____ Source material
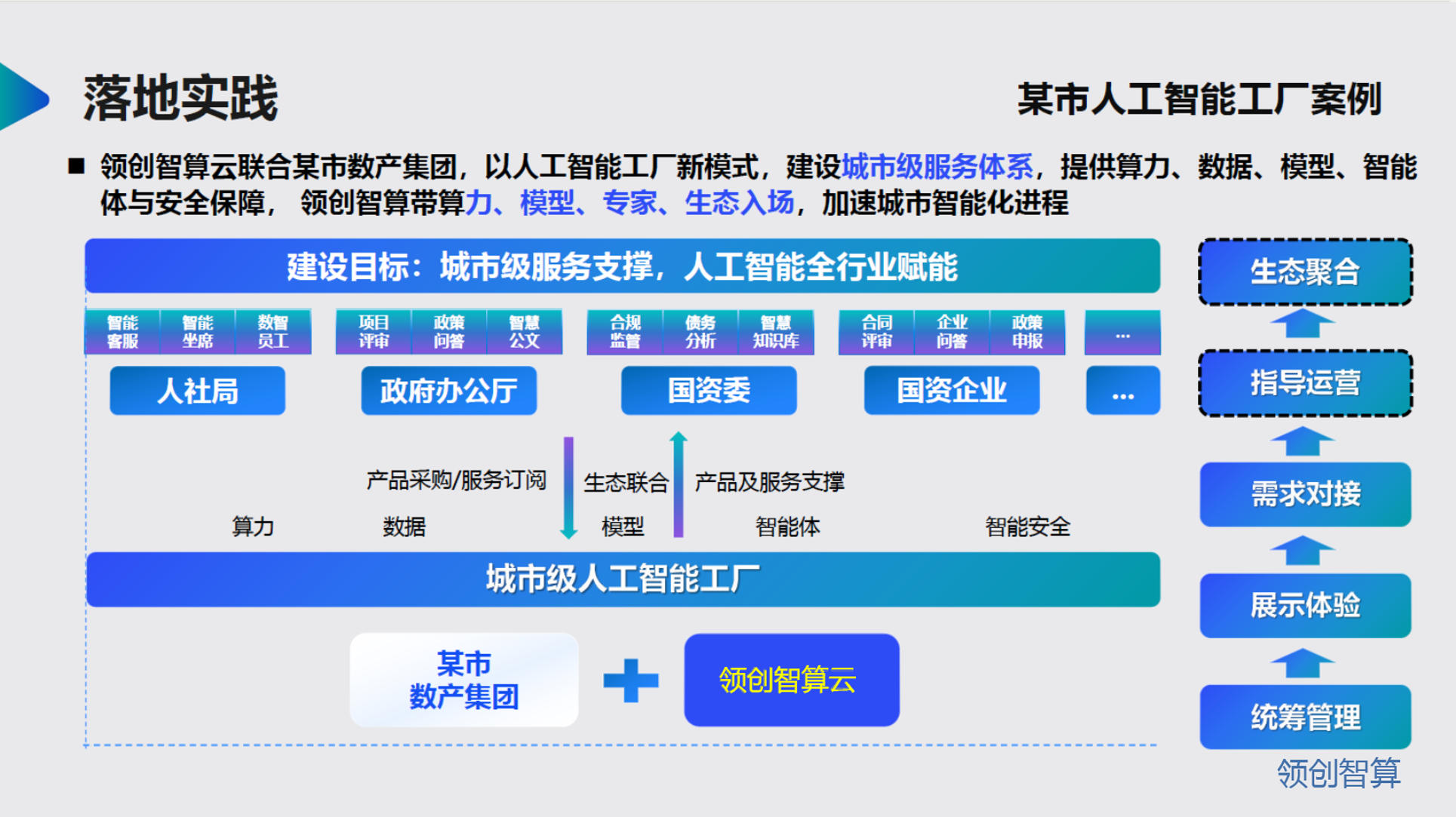Click the 建设目标 header banner
The width and height of the screenshot is (1456, 817).
point(622,266)
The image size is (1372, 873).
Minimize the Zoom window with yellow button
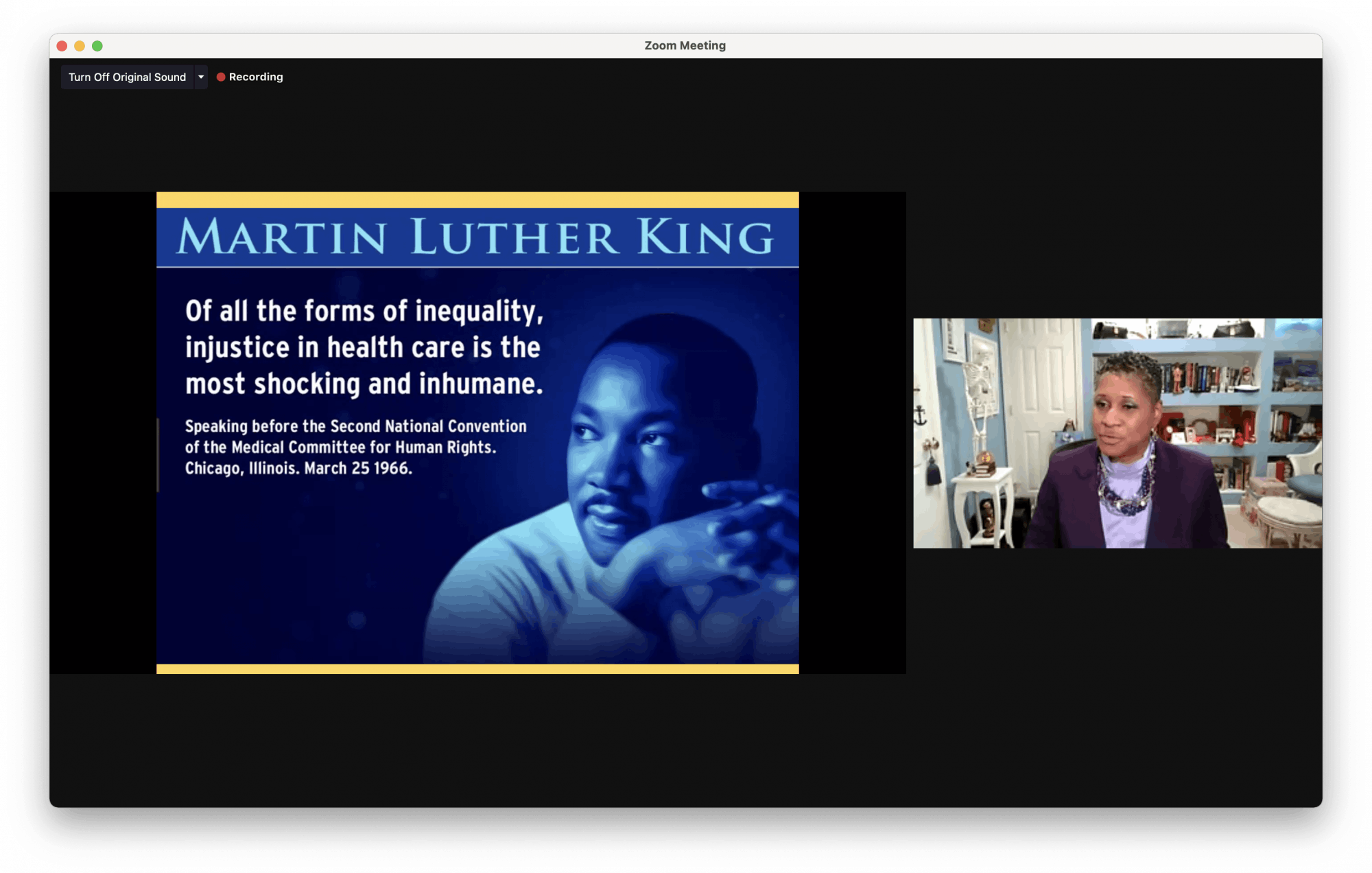click(80, 46)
________
# [What to do]
Every line from the one containing "The image size is (1372, 873)." through the last line of the records is to be reproduced exactly, with pictures left out and nothing else given.

# [Completed task]
The image size is (1372, 873).
Minimize the Zoom window with yellow button
click(80, 46)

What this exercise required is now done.